L'avvento del sequenziamento di nuova generazione ha offerto la piattaforma più completa per studiare i dettagli del paesaggio tumorale che coinvolgono alterazioni del genoma come mutazioni, trasferimenti cromosomici, cromotrasi e metilazione, che contribuiscono in modo significativo alla forma e alla natura del cancro14,15,16. Allo stesso modo, è anche uno strumento essenziale per comprendere i vasti cambiamenti epigenomici che si verificano in una cellula tumorale e che sono spesso attori importanti nella gravità della malattia17. Con l'obiettivo di comprendere il repertorio miRNA associato alla generazione di NEPC, è stato eseguito un piccolo sequenziamento dell'RNA sui tessuti CRPC metastatici FFPE e sui corrispondenti EV derivati dal siero. L'RNA derivato da una di queste due fonti di campioni è (1) basso rendimento e (2) di cattiva qualità a causa della degradazione che spesso si verifica a causa della fissazione formalina e dell'isolamento degli EV. Inoltre, la generazione di librerie cDNA è un passaggio critico, ma ingombrante, di un'esecuzione di sequenziamento. Pertanto, i metodi per isolare questi RNA e utilizzarli per generare librerie per piccoli sequenzidi di RNA richiedono l'ottimizzazione per generare dati accurati e affidabili.

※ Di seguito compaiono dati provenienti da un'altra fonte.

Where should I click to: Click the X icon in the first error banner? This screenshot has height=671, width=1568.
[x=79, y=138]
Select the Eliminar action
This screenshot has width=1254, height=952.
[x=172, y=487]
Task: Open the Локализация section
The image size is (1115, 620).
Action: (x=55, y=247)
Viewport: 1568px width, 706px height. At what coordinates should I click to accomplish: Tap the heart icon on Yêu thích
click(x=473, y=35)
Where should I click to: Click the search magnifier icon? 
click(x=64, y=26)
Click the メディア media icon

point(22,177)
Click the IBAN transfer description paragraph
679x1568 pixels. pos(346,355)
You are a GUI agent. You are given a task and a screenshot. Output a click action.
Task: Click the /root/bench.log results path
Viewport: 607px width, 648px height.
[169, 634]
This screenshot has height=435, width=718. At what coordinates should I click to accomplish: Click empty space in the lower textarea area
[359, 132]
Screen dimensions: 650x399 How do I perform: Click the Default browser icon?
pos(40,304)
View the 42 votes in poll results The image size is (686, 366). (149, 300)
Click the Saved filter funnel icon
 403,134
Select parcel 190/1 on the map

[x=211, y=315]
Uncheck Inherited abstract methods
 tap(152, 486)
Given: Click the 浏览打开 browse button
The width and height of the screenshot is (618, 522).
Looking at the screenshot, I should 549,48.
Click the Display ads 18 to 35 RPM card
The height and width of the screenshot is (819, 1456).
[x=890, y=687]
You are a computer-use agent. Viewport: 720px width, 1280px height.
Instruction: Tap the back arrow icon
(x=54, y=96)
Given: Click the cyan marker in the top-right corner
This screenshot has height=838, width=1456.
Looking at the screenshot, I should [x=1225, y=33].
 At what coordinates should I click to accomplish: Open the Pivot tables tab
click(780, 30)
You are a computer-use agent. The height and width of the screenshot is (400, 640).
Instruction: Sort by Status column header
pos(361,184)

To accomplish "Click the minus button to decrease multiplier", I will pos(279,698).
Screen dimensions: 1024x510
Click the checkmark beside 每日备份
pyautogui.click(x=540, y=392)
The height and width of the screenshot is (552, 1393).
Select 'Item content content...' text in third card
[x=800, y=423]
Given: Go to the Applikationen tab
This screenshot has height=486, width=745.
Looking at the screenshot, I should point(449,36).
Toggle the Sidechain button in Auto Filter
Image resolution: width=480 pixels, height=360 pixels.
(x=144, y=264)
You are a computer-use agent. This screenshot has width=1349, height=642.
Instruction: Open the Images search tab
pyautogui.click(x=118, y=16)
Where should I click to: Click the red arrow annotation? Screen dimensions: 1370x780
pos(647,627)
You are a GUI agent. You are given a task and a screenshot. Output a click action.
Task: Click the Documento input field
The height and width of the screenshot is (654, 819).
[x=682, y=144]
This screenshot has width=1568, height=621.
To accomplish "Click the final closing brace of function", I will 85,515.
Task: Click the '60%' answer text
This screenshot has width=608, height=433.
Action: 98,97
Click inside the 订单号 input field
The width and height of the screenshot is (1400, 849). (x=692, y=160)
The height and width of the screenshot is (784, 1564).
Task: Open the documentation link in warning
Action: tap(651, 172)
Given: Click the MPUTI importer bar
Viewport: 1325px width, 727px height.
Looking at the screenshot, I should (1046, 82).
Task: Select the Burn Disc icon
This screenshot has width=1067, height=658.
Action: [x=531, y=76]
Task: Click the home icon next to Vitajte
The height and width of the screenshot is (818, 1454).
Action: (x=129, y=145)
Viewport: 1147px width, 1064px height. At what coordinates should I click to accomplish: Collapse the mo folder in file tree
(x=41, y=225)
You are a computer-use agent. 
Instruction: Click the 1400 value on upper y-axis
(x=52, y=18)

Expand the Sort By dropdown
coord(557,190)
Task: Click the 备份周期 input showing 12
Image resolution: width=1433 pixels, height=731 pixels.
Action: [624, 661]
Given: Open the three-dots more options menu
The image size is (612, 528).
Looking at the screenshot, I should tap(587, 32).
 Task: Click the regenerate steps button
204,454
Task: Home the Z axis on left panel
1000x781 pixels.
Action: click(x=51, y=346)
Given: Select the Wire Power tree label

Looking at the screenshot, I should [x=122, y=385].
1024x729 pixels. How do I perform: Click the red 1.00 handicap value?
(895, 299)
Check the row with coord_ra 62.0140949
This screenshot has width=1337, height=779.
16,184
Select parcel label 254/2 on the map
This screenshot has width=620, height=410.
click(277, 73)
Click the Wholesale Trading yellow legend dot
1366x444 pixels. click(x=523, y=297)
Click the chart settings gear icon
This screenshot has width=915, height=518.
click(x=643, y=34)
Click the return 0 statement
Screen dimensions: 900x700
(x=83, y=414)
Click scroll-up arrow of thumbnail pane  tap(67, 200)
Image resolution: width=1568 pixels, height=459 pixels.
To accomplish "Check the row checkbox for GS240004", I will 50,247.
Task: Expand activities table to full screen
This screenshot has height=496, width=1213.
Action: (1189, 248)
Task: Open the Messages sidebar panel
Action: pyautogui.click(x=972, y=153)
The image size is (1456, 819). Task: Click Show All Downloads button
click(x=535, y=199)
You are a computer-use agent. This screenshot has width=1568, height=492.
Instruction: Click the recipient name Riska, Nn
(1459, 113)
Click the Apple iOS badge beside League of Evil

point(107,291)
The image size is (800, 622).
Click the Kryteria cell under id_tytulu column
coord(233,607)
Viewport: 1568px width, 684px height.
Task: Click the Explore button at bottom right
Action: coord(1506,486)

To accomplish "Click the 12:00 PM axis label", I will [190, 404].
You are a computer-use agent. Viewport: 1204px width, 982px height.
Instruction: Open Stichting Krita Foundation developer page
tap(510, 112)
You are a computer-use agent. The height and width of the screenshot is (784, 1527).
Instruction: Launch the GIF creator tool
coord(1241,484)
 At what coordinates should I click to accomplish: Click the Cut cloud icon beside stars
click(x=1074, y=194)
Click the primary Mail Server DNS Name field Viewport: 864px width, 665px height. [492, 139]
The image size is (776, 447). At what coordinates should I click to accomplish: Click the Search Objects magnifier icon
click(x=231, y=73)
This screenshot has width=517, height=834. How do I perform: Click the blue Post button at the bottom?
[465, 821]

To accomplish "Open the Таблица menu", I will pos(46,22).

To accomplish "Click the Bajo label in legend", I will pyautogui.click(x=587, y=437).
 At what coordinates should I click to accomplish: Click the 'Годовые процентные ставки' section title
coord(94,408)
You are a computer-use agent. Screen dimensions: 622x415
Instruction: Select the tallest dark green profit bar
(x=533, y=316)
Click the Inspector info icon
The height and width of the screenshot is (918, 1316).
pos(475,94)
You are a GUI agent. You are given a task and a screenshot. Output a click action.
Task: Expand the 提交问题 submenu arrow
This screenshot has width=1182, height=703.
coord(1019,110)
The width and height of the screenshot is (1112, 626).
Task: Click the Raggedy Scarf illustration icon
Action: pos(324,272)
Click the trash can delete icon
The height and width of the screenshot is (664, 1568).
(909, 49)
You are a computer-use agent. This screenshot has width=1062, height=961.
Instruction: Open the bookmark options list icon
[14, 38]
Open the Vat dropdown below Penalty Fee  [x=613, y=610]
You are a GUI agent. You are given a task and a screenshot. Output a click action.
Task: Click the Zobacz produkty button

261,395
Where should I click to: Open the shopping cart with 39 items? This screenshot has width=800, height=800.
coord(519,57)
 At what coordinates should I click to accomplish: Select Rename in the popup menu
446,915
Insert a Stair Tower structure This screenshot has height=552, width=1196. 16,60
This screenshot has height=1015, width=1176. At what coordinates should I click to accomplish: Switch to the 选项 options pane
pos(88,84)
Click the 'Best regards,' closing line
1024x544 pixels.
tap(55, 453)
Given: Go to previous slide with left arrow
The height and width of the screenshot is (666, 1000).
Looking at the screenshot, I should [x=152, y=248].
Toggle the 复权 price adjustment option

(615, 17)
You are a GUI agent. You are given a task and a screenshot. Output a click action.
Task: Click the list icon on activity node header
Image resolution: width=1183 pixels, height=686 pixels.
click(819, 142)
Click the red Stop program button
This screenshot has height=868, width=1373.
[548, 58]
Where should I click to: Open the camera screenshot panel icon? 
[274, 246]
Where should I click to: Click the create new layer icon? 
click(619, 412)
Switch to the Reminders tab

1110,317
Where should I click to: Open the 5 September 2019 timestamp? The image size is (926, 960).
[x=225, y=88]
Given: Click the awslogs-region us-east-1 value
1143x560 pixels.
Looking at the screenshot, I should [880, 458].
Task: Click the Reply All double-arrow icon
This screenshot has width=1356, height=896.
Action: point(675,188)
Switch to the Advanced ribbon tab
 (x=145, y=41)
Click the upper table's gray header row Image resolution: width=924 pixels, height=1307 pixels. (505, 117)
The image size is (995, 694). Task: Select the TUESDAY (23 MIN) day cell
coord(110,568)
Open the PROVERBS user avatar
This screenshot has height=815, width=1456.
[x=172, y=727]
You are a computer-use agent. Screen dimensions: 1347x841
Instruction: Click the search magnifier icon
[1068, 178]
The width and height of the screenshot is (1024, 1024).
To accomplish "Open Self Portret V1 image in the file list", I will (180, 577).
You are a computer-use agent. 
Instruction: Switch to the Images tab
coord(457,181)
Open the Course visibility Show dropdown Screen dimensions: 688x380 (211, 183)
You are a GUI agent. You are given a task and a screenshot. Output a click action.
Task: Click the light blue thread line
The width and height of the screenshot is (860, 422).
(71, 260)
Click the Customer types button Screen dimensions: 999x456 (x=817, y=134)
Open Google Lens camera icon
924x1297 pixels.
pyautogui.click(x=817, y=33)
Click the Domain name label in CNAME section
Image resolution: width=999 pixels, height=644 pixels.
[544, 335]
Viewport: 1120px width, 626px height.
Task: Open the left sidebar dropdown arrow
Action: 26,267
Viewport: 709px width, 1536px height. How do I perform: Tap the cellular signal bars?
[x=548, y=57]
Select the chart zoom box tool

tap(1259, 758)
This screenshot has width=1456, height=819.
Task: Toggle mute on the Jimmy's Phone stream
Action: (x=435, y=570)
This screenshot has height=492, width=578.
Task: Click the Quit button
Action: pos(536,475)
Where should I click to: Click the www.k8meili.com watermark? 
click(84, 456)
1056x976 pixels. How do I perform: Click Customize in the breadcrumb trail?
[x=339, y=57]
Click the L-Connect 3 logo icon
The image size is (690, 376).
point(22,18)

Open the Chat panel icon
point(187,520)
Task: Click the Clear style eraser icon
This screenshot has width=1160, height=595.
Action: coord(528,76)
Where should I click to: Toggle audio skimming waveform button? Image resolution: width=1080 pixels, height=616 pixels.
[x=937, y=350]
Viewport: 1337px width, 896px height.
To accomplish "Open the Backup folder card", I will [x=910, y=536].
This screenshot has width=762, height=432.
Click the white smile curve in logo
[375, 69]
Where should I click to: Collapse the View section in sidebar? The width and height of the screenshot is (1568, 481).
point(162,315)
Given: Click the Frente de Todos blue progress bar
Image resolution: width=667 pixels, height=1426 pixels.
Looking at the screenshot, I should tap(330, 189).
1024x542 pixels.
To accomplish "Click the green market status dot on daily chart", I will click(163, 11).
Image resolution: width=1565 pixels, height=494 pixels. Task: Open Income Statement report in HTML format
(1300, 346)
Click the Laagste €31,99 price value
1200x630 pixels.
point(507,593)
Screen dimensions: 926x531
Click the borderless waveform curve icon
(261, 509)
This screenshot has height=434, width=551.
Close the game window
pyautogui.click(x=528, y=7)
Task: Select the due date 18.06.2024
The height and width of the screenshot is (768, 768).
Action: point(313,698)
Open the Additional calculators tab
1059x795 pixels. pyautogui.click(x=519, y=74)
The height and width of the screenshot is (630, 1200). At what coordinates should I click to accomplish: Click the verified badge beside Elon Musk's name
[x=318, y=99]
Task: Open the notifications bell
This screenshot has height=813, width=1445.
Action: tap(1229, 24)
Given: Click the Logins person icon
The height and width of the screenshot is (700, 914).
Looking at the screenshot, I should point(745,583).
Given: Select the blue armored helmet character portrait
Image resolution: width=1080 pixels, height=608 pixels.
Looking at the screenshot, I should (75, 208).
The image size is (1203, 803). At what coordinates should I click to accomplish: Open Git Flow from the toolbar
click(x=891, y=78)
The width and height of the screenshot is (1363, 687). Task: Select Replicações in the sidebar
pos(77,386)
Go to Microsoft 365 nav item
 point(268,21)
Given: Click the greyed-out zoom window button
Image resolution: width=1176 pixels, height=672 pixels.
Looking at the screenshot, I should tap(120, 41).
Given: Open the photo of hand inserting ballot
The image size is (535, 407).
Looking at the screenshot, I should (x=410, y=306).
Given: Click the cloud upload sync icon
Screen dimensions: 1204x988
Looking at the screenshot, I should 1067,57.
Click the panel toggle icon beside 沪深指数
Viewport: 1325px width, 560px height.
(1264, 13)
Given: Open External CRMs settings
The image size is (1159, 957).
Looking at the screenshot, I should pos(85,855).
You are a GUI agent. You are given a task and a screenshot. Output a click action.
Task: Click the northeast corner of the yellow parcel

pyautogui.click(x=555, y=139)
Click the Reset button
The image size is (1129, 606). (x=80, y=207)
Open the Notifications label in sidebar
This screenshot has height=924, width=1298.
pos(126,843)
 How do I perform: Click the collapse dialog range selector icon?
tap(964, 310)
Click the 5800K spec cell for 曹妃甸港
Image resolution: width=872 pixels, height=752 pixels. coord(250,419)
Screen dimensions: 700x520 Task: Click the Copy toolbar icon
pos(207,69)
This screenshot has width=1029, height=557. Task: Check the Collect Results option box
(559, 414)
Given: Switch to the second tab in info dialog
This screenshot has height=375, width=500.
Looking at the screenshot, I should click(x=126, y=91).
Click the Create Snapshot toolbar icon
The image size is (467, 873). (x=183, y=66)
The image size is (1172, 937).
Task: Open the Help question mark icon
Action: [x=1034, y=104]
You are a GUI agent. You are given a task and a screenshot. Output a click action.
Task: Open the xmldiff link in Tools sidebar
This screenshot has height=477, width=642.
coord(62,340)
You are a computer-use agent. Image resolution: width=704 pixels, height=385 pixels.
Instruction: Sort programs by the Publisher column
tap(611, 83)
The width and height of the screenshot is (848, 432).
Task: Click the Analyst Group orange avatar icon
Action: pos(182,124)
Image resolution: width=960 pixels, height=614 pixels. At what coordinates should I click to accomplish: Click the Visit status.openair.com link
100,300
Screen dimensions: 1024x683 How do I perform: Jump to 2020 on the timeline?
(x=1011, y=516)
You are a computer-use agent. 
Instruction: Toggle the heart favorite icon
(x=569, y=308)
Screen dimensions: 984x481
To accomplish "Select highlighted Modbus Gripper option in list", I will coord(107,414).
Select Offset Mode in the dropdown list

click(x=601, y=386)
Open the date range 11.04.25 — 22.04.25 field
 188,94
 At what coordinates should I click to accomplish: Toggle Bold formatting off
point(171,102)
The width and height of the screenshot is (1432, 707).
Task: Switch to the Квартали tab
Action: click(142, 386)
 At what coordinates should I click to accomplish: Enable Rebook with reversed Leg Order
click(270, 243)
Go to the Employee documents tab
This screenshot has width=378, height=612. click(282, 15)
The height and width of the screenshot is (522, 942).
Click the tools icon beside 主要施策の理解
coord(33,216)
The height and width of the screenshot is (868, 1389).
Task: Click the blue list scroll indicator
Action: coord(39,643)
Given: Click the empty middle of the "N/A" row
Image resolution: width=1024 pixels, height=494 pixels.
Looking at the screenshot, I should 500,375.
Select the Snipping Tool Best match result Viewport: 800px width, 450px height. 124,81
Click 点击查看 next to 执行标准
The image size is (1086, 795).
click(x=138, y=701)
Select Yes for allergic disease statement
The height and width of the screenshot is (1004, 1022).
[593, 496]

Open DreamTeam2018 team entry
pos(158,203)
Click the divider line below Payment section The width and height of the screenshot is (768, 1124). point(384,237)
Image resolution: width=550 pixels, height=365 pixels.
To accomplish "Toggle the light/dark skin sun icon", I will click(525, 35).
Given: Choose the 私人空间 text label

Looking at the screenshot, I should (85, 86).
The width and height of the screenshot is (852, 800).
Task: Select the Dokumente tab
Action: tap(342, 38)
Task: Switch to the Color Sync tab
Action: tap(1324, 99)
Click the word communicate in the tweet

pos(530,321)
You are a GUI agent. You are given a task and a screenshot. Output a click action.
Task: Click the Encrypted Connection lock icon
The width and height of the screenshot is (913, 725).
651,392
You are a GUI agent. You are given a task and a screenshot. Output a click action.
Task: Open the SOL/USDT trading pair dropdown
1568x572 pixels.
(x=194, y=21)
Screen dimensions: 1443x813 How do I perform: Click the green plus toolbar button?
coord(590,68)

Ci sono diversi metodi per profilare l'espressione del miRNA in diversi campioni, tra cui RT-PCR, microarray e ibridazione in situ (ISH). Un protocollo che utilizza l'RNA derivato dal tessuto FFPE per valutare l'espressione di miRNA da RT-PCR e ISH è stato recentemente pubblicato18. Tecnologie più recenti offrono piattaforme più esaustive e complete per la profilazione dell'espressione miRNA in un campione. NanoString nCounter offre una piattaforma sensibile di rilevamento miRNA19, ma il rilevamento è spesso limitato dal numero di miRNA disponibili nell'array (2.000 dollari). In uno scenario di questo tipo, una piattaforma più sensibile ed esaustiva come il sequenziamento di nuova generazione offre una profondità molto più ampia di identificazione del miRNA e la profilazione simultanea in diversi campioni20. Il metodo è stato utilizzato per determinare le firme di miRNA nelle urine o nel plasma da pazienti PCa21,22,23. Nell'articolo attuale, viene presentato un protocollo per utilizzare una piattaforma di sequenziamento di nuova generazione per studiare i profili di miRNA associati a CRPC aggressivi utilizzando tessuti FFPE e RNA EV derivati dal siero.